While the Lightning Network was first outlined by Joseph Poon and Thaddeus Dryja, it is not the sole product of any individuals or groups. Like Bitcoin itself, many different programmers and companies are currently working on their own ways to work out any remaining kinks in order to enable its widespread adoption. Further, the Lightning Network is not exclusive to Bitcoin and can be used with other Proof of Work digital assets.
This prominent scaling solution is currently in ongoing development, though it's already being employed by some businesses and users around the world.
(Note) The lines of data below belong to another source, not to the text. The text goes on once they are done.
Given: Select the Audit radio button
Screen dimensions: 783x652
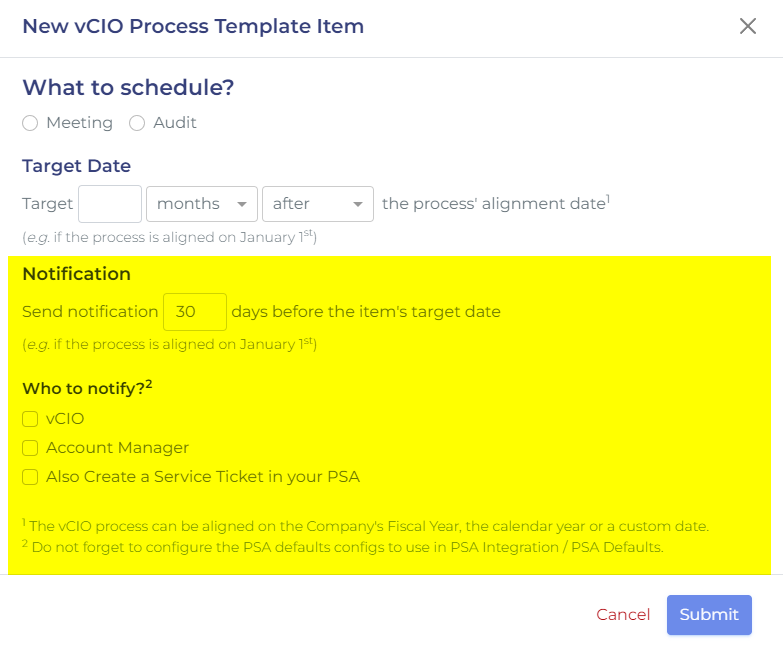Looking at the screenshot, I should [x=137, y=123].
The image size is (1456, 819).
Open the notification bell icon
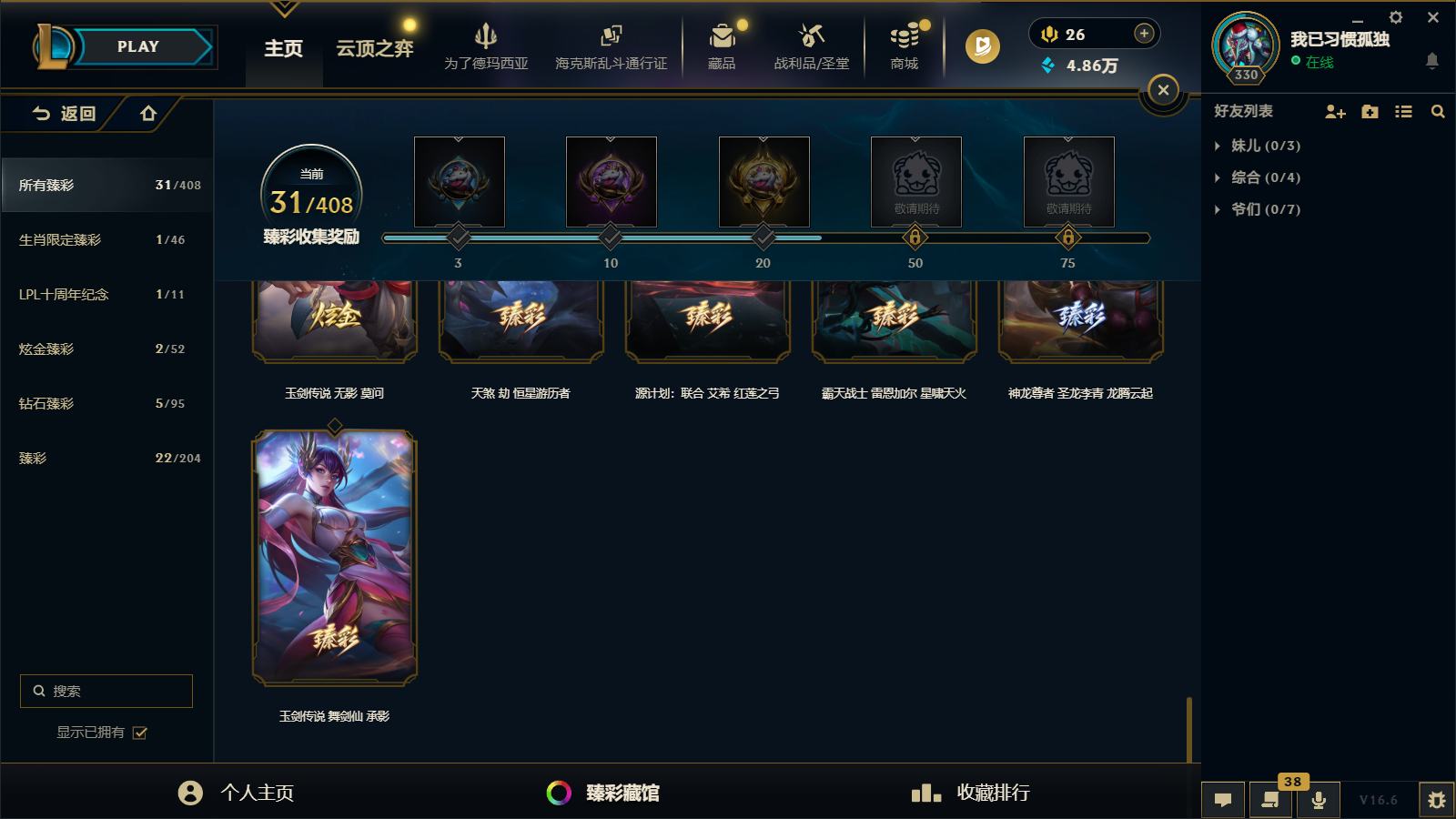click(1431, 61)
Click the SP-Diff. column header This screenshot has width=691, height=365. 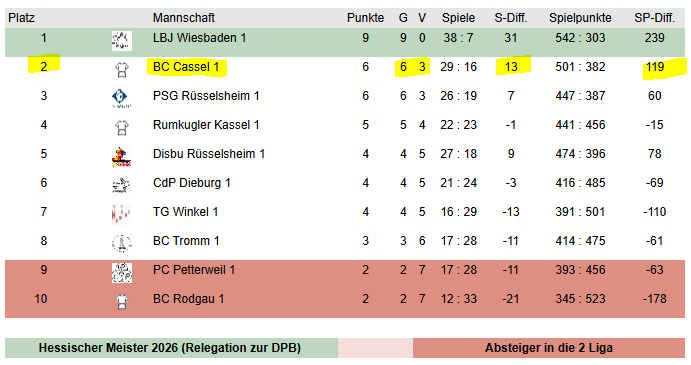[654, 18]
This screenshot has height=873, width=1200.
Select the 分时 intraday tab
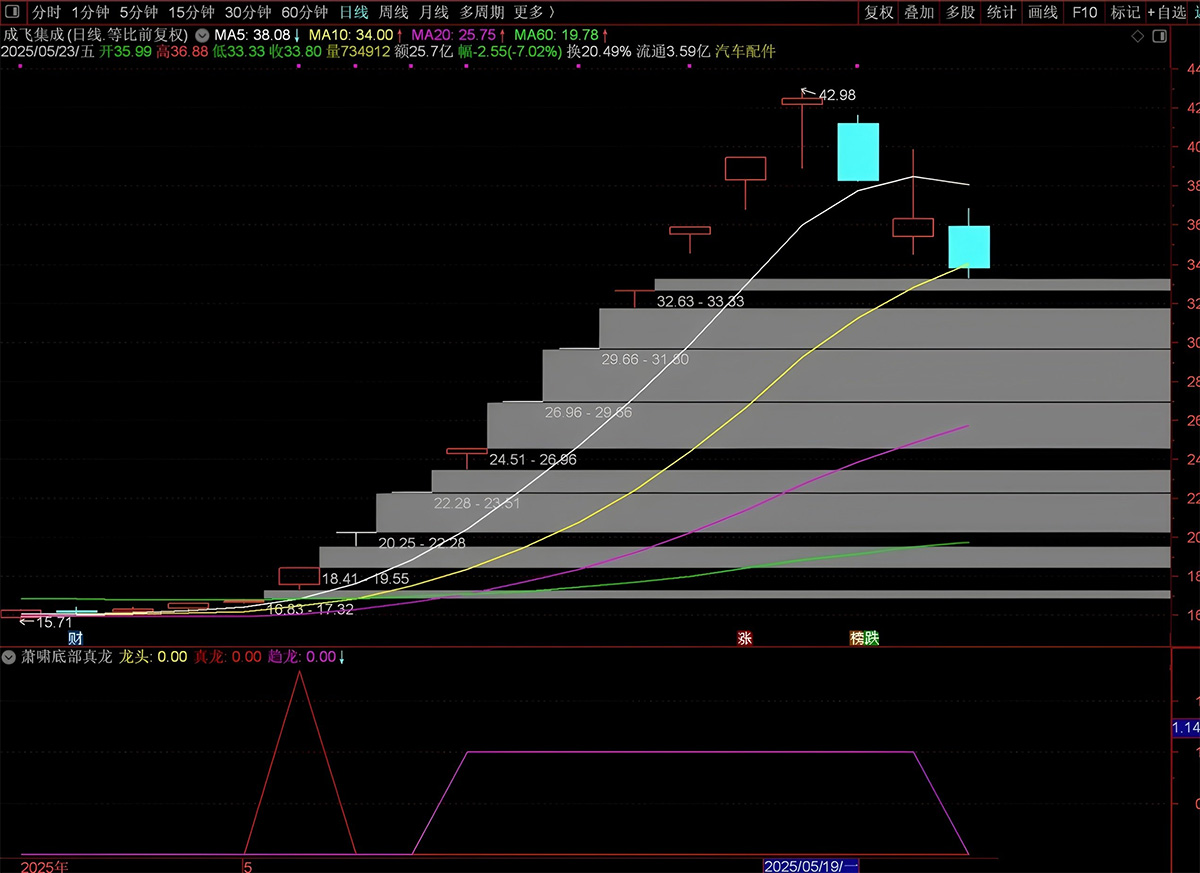pyautogui.click(x=46, y=12)
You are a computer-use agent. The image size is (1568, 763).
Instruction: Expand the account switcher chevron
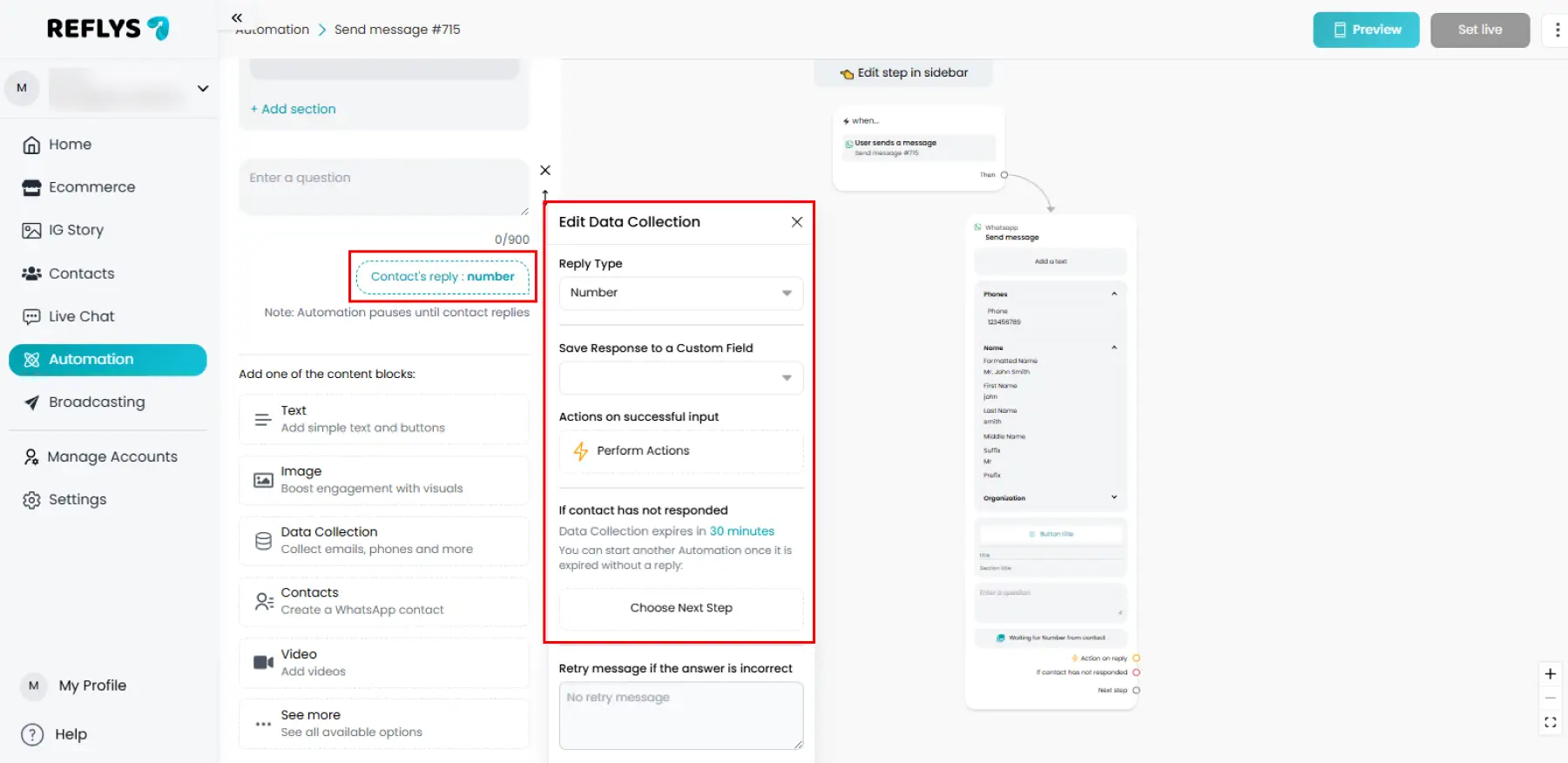point(203,89)
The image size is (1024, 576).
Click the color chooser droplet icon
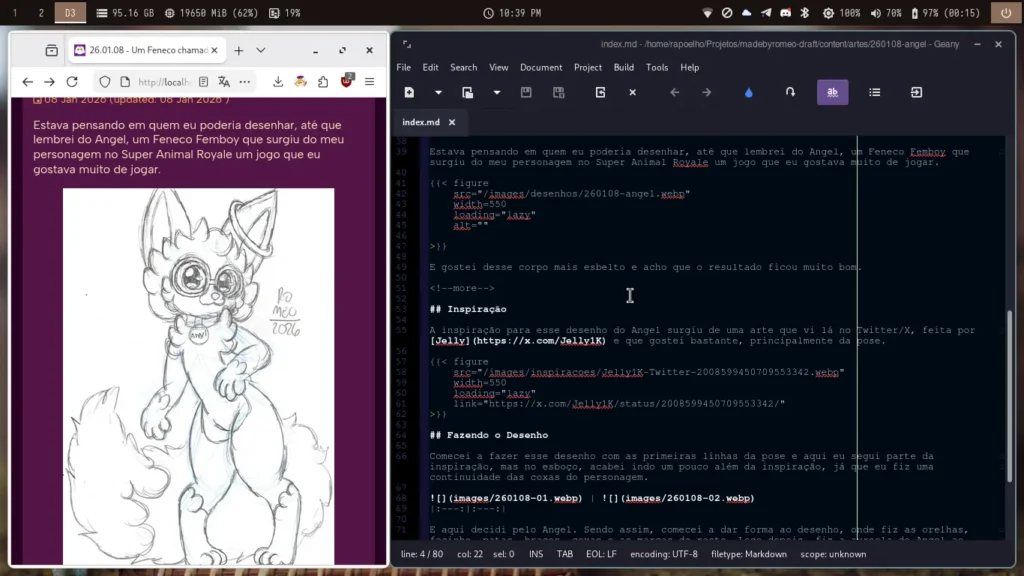[749, 92]
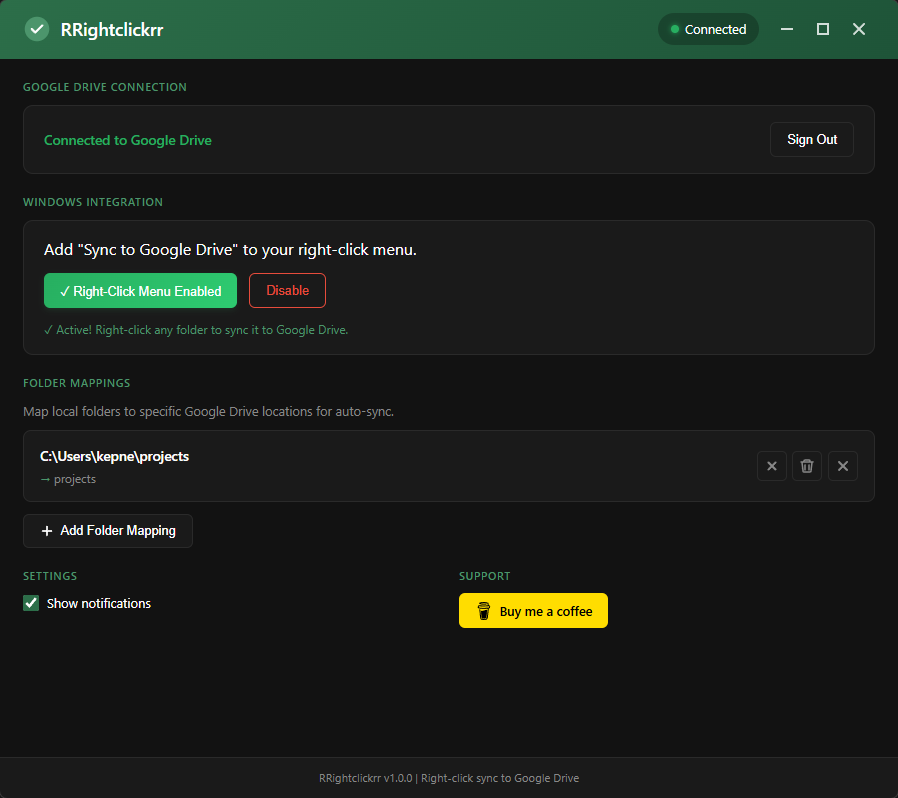Click the trash icon on the projects mapping
898x798 pixels.
(x=807, y=466)
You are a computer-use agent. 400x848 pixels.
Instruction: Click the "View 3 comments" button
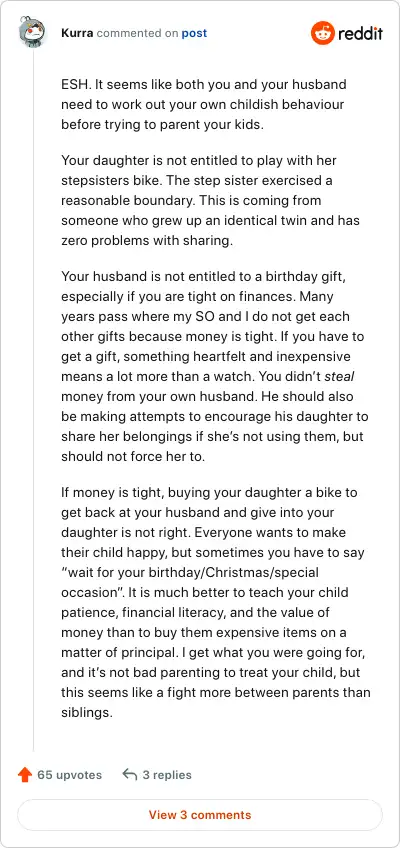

One of the most watched use cases at the moment is occurring in El Salvador, where the country aims to deploy the Lightning Network in order to facilitate everyday Bitcoin spending. Further, as CoinDesk reported, the Lightning Network broke a milestone in August 2021, with 25,000 devices active in the network for the first time.
Importantly, while “layer 2” is often mentioned in the context of the Lightning Network, the terms are not synonymous. Various other protocols, such as the Liquid Network for Bitcoin and Plasma and the OMG Network for Ethereum, also function as layer 2 scaling solutions.
Ultimately, one of the most important lessons to take away from the development of layer 2 solutions such as the Lightning Network is the fact that cryptocurrencies are still relatively new and actively improving. While it is true that Proof of Work digital assets like Bitcoin currently become less appealing for everyday transactions when the network is under heavy use, a decentralized arena of hard working programmers and startups are constantly working to develop solutions that can take crypto to the next level. The Lightning Network is merely one of those exciting developments to watch.